Steelmaking momentum stalls in US

Steelmaking momentum stalls in US

Output figures in the Great Lakes region are declining; senators push for import restrictions.

April 7, 2017
Recycling Today Staff

Steel output in the United States declined in the final week of March compared with the week before, potentially signaling a stall in the sector’s momentum, which had been characterized by rising output through much of 2017’s first quarter.


The Washington-based American Iron and Steel Institute (AISI) has reported domestic steel output of 1.69 million tons in the week ending April 1, 2017. That output figure is down by 1.9 percent compared with the 1.72 million tons produced the week before. The sector’s mill capacity rate also dropped from 72.8 percent the week ending March 25, 2017, to 71.4 percent the following week.


An online report from the Munster, Indiana-based Northwest Indiana Times takes a closer look at the output figures for the AISI’s Great Lakes region.


According to the newspaper, the 657,000 tons of output in the Great Lakes region in the week ending April 1, 2017, was down 1.35 percent from the 666,000 tons produced the week before. The report says it marks the third consecutive week of declining output in the Great Lakes region.


Low-cost steel imports from China continue to receive much of the blame for America’s sub-75 percent mill capacity rate. In its analysis of the month of March 2017, AISI says imported steel accounted for 26 percent of overall U.S. market share, but Turkey, South Korea and Japan were the largest volume shippers of that steel, not China.


As President Trump prepares to meet with China’s President Xi Jinping, eight U.S. senators have sent the president a request to enforce restrictions on low-cost steel imports.

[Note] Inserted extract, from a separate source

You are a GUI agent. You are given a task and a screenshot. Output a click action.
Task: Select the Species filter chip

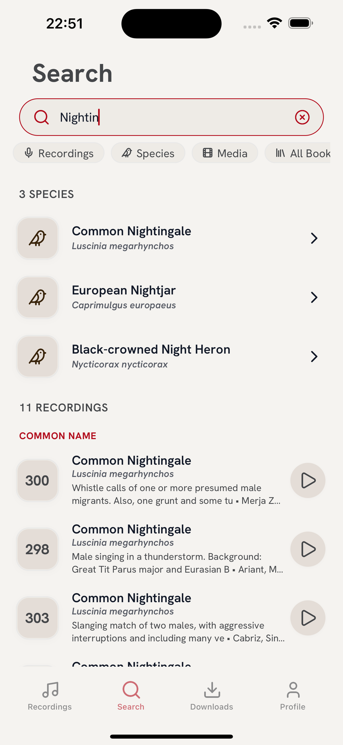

The senators (from Illinois, Michigan, Minnesota, Missouri, Pennsylvania and West Virginia) wrote a letter to President Trump April 5, 2017, “to urge [him] to address Chinese steel dumping and overcapacity during your meeting with Chinese President Xi Jinping next week.”


The text of the letter, available on the website of Sen. Amy Klobuchar (D-MN), also states in part, “China produces half of the world’s steel supply and [its] production is heavily subsidized. The impact of Chinese steel produced with these unfair methods of competition and other illegal practices has profoundly harmful impacts on our national economic health and our nation’s national security interests.”